■ **Work item**: A verbatim reproduction of every entry is the expected answer.
== Data to process ==
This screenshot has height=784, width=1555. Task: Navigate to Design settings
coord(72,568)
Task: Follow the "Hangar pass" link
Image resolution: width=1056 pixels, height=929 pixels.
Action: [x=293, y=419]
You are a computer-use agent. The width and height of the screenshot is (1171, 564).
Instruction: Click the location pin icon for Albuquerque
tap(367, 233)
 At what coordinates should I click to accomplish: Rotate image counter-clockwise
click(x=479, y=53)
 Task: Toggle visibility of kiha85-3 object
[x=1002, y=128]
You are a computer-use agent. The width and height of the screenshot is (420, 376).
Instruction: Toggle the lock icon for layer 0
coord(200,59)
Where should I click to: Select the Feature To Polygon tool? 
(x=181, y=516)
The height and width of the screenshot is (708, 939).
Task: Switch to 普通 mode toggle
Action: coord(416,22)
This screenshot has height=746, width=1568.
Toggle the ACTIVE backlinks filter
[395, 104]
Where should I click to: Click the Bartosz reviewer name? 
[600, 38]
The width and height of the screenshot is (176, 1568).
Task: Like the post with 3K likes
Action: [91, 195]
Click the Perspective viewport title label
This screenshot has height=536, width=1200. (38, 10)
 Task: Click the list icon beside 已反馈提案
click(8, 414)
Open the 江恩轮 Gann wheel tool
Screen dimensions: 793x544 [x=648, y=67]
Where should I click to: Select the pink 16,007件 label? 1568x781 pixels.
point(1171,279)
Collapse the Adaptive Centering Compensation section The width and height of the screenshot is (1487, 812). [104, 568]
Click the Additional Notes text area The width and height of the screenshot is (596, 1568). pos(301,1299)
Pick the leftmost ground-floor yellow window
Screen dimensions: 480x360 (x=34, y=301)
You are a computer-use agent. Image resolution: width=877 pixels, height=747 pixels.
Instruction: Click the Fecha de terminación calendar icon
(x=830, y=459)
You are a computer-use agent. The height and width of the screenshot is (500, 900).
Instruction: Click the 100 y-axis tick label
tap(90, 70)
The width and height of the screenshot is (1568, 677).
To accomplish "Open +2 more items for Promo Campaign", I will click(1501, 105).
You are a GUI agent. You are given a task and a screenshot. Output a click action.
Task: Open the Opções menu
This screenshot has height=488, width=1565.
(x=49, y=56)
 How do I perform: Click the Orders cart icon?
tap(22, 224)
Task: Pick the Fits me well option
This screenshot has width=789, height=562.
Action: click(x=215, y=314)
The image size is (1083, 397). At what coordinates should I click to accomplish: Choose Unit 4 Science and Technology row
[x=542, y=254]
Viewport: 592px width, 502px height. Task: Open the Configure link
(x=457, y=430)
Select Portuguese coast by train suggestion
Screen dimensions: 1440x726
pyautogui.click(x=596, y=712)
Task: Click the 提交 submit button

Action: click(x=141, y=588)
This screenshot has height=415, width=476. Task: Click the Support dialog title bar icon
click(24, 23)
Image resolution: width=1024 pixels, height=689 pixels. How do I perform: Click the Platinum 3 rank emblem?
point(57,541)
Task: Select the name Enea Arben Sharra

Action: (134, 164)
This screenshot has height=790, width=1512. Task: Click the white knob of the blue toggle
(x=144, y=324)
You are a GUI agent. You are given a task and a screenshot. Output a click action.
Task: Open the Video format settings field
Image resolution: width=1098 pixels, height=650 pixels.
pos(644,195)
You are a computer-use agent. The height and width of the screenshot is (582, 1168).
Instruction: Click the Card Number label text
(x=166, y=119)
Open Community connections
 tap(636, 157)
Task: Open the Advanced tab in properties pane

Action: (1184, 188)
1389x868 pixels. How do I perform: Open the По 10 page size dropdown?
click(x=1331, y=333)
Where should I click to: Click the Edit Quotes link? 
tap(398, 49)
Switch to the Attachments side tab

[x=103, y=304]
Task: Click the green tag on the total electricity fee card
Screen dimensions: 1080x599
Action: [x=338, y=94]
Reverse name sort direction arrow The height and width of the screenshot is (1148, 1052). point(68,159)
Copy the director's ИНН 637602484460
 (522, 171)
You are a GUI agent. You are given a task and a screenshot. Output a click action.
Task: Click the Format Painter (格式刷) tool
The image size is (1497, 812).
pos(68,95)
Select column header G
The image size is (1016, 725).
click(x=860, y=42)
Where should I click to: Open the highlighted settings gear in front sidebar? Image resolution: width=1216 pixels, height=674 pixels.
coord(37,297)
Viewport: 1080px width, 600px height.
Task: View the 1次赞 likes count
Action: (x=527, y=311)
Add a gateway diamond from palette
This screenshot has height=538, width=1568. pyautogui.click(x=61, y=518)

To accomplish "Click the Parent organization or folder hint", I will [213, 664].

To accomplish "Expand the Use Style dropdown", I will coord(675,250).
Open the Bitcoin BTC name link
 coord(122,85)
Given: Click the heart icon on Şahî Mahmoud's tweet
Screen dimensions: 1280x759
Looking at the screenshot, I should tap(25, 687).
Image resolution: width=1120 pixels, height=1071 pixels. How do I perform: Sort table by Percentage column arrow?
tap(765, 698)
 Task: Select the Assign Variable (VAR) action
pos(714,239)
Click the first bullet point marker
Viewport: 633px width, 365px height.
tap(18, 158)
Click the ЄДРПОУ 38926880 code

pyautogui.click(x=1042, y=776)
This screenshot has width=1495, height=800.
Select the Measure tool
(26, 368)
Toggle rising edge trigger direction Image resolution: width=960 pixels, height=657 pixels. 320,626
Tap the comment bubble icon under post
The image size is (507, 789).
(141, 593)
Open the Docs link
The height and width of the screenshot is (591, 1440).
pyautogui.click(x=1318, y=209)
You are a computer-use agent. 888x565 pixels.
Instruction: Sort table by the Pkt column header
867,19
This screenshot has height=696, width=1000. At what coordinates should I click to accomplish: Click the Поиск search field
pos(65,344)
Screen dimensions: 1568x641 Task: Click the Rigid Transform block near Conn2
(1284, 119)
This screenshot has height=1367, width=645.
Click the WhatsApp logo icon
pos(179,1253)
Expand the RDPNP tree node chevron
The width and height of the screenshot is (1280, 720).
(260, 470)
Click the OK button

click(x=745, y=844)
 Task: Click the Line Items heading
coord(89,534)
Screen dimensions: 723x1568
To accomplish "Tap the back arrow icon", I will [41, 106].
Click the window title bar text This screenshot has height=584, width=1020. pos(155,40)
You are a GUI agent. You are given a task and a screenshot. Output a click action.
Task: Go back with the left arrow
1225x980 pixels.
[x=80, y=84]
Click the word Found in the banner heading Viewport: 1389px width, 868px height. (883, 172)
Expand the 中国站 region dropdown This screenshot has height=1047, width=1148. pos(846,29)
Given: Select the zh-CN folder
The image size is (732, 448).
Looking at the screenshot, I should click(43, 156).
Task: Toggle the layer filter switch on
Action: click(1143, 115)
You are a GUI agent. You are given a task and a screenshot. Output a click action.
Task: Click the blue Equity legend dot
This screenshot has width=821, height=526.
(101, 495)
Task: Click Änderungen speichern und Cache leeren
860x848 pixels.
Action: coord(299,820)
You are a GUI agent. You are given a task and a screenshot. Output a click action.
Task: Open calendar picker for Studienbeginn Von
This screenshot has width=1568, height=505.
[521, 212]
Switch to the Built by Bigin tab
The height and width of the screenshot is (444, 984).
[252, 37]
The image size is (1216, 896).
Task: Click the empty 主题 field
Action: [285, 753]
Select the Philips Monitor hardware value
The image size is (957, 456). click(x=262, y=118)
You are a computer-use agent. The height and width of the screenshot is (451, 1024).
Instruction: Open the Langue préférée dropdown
===
■ **Solution for this problem**:
This screenshot has height=784, width=1555. Task: Navigate to Design settings
coord(72,568)
Task: Follow the "Hangar pass" link
Image resolution: width=1056 pixels, height=929 pixels.
Action: [x=293, y=419]
You are a computer-use agent. The width and height of the screenshot is (1171, 564).
Instruction: Click the location pin icon for Albuquerque
tap(367, 233)
 At what coordinates should I click to accomplish: Rotate image counter-clockwise
click(x=479, y=53)
 Task: Toggle visibility of kiha85-3 object
[x=1002, y=128]
You are a computer-use agent. The width and height of the screenshot is (420, 376).
Instruction: Toggle the lock icon for layer 0
coord(200,59)
Where should I click to: Select the Feature To Polygon tool? 
(x=181, y=516)
The height and width of the screenshot is (708, 939).
Task: Switch to 普通 mode toggle
Action: coord(416,22)
This screenshot has height=746, width=1568.
Toggle the ACTIVE backlinks filter
[395, 104]
Where should I click to: Click the Bartosz reviewer name? 
[600, 38]
The width and height of the screenshot is (176, 1568).
Task: Like the post with 3K likes
Action: [91, 195]
Click the Perspective viewport title label
This screenshot has height=536, width=1200. (38, 10)
 Task: Click the list icon beside 已反馈提案
click(8, 414)
Open the 江恩轮 Gann wheel tool
Screen dimensions: 793x544 [x=648, y=67]
Where should I click to: Select the pink 16,007件 label? 1568x781 pixels.
point(1171,279)
Collapse the Adaptive Centering Compensation section The width and height of the screenshot is (1487, 812). [104, 568]
Click the Additional Notes text area The width and height of the screenshot is (596, 1568). pos(301,1299)
Pick the leftmost ground-floor yellow window
Screen dimensions: 480x360 (x=34, y=301)
You are a computer-use agent. Image resolution: width=877 pixels, height=747 pixels.
Instruction: Click the Fecha de terminación calendar icon
(x=830, y=459)
You are a computer-use agent. The height and width of the screenshot is (500, 900).
Instruction: Click the 100 y-axis tick label
tap(90, 70)
The width and height of the screenshot is (1568, 677).
To accomplish "Open +2 more items for Promo Campaign", I will click(1501, 105).
You are a GUI agent. You are given a task and a screenshot. Output a click action.
Task: Open the Opções menu
This screenshot has height=488, width=1565.
(x=49, y=56)
 How do I perform: Click the Orders cart icon?
tap(22, 224)
Task: Pick the Fits me well option
This screenshot has width=789, height=562.
Action: click(x=215, y=314)
The image size is (1083, 397). At what coordinates should I click to accomplish: Choose Unit 4 Science and Technology row
[x=542, y=254]
Viewport: 592px width, 502px height. Task: Open the Configure link
(x=457, y=430)
Select Portuguese coast by train suggestion
Screen dimensions: 1440x726
pyautogui.click(x=596, y=712)
Task: Click the 提交 submit button

Action: click(x=141, y=588)
This screenshot has height=415, width=476. Task: Click the Support dialog title bar icon
click(24, 23)
Image resolution: width=1024 pixels, height=689 pixels. How do I perform: Click the Platinum 3 rank emblem?
point(57,541)
Task: Select the name Enea Arben Sharra

Action: (134, 164)
This screenshot has height=790, width=1512. Task: Click the white knob of the blue toggle
(x=144, y=324)
You are a GUI agent. You are given a task and a screenshot. Output a click action.
Task: Open the Video format settings field
Image resolution: width=1098 pixels, height=650 pixels.
pos(644,195)
You are a computer-use agent. The height and width of the screenshot is (582, 1168).
Instruction: Click the Card Number label text
(x=166, y=119)
Open Community connections
 tap(636, 157)
Task: Open the Advanced tab in properties pane

Action: (1184, 188)
1389x868 pixels. How do I perform: Open the По 10 page size dropdown?
click(x=1331, y=333)
Where should I click to: Click the Edit Quotes link? 
tap(398, 49)
Switch to the Attachments side tab

[x=103, y=304]
Task: Click the green tag on the total electricity fee card
Screen dimensions: 1080x599
Action: [x=338, y=94]
Reverse name sort direction arrow The height and width of the screenshot is (1148, 1052). point(68,159)
Copy the director's ИНН 637602484460
 (522, 171)
You are a GUI agent. You are given a task and a screenshot. Output a click action.
Task: Click the Format Painter (格式刷) tool
The image size is (1497, 812).
pos(68,95)
Select column header G
The image size is (1016, 725).
click(x=860, y=42)
Where should I click to: Open the highlighted settings gear in front sidebar? Image resolution: width=1216 pixels, height=674 pixels.
coord(37,297)
Viewport: 1080px width, 600px height.
Task: View the 1次赞 likes count
Action: (x=527, y=311)
Add a gateway diamond from palette
This screenshot has height=538, width=1568. pyautogui.click(x=61, y=518)

To accomplish "Click the Parent organization or folder hint", I will [213, 664].

To accomplish "Expand the Use Style dropdown", I will coord(675,250).
Open the Bitcoin BTC name link
 coord(122,85)
Given: Click the heart icon on Şahî Mahmoud's tweet
Screen dimensions: 1280x759
Looking at the screenshot, I should tap(25, 687).
Image resolution: width=1120 pixels, height=1071 pixels. How do I perform: Sort table by Percentage column arrow?
tap(765, 698)
 Task: Select the Assign Variable (VAR) action
pos(714,239)
Click the first bullet point marker
Viewport: 633px width, 365px height.
tap(18, 158)
Click the ЄДРПОУ 38926880 code

pyautogui.click(x=1042, y=776)
This screenshot has width=1495, height=800.
Select the Measure tool
(26, 368)
Toggle rising edge trigger direction Image resolution: width=960 pixels, height=657 pixels. 320,626
Tap the comment bubble icon under post
The image size is (507, 789).
(141, 593)
Open the Docs link
The height and width of the screenshot is (591, 1440).
pyautogui.click(x=1318, y=209)
You are a computer-use agent. 888x565 pixels.
Instruction: Sort table by the Pkt column header
867,19
This screenshot has height=696, width=1000. At what coordinates should I click to accomplish: Click the Поиск search field
pos(65,344)
Screen dimensions: 1568x641 Task: Click the Rigid Transform block near Conn2
(1284, 119)
This screenshot has height=1367, width=645.
Click the WhatsApp logo icon
pos(179,1253)
Expand the RDPNP tree node chevron
The width and height of the screenshot is (1280, 720).
(260, 470)
Click the OK button

click(x=745, y=844)
 Task: Click the Line Items heading
coord(89,534)
Screen dimensions: 723x1568
To accomplish "Tap the back arrow icon", I will [41, 106].
Click the window title bar text This screenshot has height=584, width=1020. pos(155,40)
You are a GUI agent. You are given a task and a screenshot. Output a click action.
Task: Go back with the left arrow
1225x980 pixels.
[x=80, y=84]
Click the word Found in the banner heading Viewport: 1389px width, 868px height. (883, 172)
Expand the 中国站 region dropdown This screenshot has height=1047, width=1148. pos(846,29)
Given: Select the zh-CN folder
The image size is (732, 448).
Looking at the screenshot, I should click(43, 156).
Task: Toggle the layer filter switch on
Action: click(1143, 115)
You are a GUI agent. You are given a task and a screenshot. Output a click action.
Task: Click the blue Equity legend dot
This screenshot has width=821, height=526.
(101, 495)
Task: Click Änderungen speichern und Cache leeren
860x848 pixels.
Action: coord(299,820)
You are a GUI agent. You are given a task and a screenshot. Output a click action.
Task: Open calendar picker for Studienbeginn Von
This screenshot has width=1568, height=505.
[521, 212]
Switch to the Built by Bigin tab
The height and width of the screenshot is (444, 984).
[252, 37]
The image size is (1216, 896).
Task: Click the empty 主题 field
Action: [285, 753]
Select the Philips Monitor hardware value
The image size is (957, 456). click(x=262, y=118)
You are a computer-use agent. The height and width of the screenshot is (451, 1024).
Instruction: Open the Langue préférée dropdown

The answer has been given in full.